7 Replies to “Review: Azzurri Forza Ultegra Di2 Pro”

  1. I purchased an Azzurri Forza Elite in 2013. I found it very good, until a knuckle joint on the RHS seat stay started to show signs of play. Warranty claim took 5 months to resolve! Nice bike and thankfully the 2016 model has designed out that flaw, but overall very poor follow up service to the point of being deceitful and illegal. I will never deal with Cycling Express again.

  2. I like you review of this bike, I have found my bike to be great and i really enjoy riding it, had the battery die on me once and i was stuck in one gear for my ride home, recharged and all was well again

  3. I bought one of these from their Bayswater outlet in October last year and absolutely love it. The Di2 is awesome and I’ve had no issues with the bike. Hint – swap the seat and bar tape for black and buy the matte version and you’ve got an great looking stealth bike 😉

    The comment about the compact crank is probably a good idea as I’m looking at the same at the moment for hill work.

  4. I bought one of these and have had a similar experience to Matt – down to the creaking noise, which I haven’t isolated yet.

    The bad: I’ve had problems with the spokes coming loose – on the rear drive side.

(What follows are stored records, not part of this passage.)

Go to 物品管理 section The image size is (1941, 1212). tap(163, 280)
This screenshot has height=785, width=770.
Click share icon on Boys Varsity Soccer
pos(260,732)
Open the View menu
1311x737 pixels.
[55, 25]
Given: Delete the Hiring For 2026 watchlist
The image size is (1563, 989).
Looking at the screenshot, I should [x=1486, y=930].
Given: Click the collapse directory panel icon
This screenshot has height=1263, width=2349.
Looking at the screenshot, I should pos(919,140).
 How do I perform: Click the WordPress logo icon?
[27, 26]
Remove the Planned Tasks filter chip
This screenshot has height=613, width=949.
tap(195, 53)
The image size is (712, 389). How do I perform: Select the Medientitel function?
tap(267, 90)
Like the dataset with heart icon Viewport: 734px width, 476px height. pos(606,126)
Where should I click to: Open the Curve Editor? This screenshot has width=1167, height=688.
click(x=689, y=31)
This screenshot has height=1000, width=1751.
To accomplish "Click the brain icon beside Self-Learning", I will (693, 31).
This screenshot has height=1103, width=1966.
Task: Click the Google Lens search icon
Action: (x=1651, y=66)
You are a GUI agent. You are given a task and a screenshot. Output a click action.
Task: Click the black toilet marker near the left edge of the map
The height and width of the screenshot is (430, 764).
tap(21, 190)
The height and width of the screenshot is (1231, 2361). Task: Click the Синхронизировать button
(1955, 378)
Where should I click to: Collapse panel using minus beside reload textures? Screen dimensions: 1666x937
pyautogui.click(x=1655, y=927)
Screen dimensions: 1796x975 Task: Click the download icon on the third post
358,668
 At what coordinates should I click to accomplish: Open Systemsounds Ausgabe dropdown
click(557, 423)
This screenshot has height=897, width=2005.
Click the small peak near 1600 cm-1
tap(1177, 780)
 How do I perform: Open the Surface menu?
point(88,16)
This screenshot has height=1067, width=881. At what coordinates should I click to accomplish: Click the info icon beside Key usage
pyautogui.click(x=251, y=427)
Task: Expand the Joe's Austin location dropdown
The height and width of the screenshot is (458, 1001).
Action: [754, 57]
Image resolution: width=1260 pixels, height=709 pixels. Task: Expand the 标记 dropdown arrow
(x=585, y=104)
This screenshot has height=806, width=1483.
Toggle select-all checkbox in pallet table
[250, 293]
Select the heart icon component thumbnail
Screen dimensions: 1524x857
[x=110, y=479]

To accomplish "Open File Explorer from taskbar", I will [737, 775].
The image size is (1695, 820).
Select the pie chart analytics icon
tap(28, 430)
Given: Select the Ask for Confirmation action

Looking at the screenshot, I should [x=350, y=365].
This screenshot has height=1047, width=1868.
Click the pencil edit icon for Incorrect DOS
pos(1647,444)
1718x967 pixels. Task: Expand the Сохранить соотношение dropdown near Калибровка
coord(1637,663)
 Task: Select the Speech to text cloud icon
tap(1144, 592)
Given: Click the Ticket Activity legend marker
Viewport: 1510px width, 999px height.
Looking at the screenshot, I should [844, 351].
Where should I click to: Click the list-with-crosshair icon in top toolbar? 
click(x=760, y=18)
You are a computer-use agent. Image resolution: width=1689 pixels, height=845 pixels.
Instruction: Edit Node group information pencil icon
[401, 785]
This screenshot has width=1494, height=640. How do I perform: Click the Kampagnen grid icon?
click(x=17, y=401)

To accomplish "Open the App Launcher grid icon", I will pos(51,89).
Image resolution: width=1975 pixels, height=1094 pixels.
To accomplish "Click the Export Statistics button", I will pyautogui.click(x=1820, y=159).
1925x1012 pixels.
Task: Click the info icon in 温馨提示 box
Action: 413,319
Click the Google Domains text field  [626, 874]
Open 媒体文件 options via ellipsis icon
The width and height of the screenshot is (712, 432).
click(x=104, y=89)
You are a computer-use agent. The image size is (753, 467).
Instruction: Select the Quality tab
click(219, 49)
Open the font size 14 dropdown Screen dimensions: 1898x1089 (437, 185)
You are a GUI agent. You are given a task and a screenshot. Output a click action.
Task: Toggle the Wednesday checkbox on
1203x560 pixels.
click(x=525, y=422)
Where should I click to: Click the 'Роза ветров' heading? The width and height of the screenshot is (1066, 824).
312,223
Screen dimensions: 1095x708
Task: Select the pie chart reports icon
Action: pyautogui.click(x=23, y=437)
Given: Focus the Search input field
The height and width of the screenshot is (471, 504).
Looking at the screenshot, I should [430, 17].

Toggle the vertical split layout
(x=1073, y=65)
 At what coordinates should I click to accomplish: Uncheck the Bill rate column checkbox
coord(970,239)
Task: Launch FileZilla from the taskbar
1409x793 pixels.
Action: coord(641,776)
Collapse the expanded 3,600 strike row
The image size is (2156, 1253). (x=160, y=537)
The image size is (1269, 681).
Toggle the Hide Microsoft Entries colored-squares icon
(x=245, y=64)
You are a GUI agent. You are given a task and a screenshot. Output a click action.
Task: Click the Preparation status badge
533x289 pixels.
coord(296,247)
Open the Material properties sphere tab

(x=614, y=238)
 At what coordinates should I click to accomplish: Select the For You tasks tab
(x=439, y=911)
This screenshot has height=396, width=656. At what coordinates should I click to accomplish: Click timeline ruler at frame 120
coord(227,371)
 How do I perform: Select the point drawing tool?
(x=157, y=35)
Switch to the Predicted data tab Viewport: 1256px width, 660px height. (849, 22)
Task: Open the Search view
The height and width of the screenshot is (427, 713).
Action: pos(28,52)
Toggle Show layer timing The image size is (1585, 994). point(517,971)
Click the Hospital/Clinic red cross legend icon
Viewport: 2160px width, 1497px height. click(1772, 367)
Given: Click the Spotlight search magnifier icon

They are radially laced and almost vertical, and don’t take much tension. Reynolds have used some kind of substance (thread lock?) on the nipples, but it wasn’t sufficient. I’ve bought some linseed oil and still waiting to see whether that will be sufficient to keep them tensioned.

    The problem with buying a bike off the ‘net (a risk wholly assumed by the buyer!) is that it is impractical to return the bike every time something goes wrong. So I’m trying to fix this myself (I’ve done some wheel building – experience with amateur bike mechanics was a factor in my decision to go the online-purchase route).

    The good: the value is outstanding.

    Conclusion: I’d recommend this bike for those who are confident with maintaining their own bike. If you are not, while they are great value, you need to consider the risk of paying extra for bike servicing every time something goes wrong, which a bricks-and-mortar retailer would likely have fixed for you as “part of the deal”.

    I had someone (from the bike shop who supplied it!) try to tell me the frame was ‘basic’. But, not having ridden more expensive models, I’ve found it stiff and responsive. I’ve never really understood how a frame can be both stiff and compliant, I suspect a lot of talk about bike frames is mumbo jumbo, but there’s nothing obvious to me that this one does wrong. Azzurri rate the bike at 8.0kg – I haven’t checked that, but as stated, it’s light for that money.

  5. Stick with the CAAD 10. I own several carbon bikes and two aluminum bikes. A CAAD 10 being one. Whilst the carbon bikes are good I can honestly say they feel no different to the CAAD. The CAAD is a fantastic bike. In fact I will probably up grade to the 2013 CAAD 10 only add some lighter wheels. A friend bought the Azzuri purely for price. I think my CAAD is lighter. Good review however, your bike is better and probably cheaper. Great site I am really enjoying it.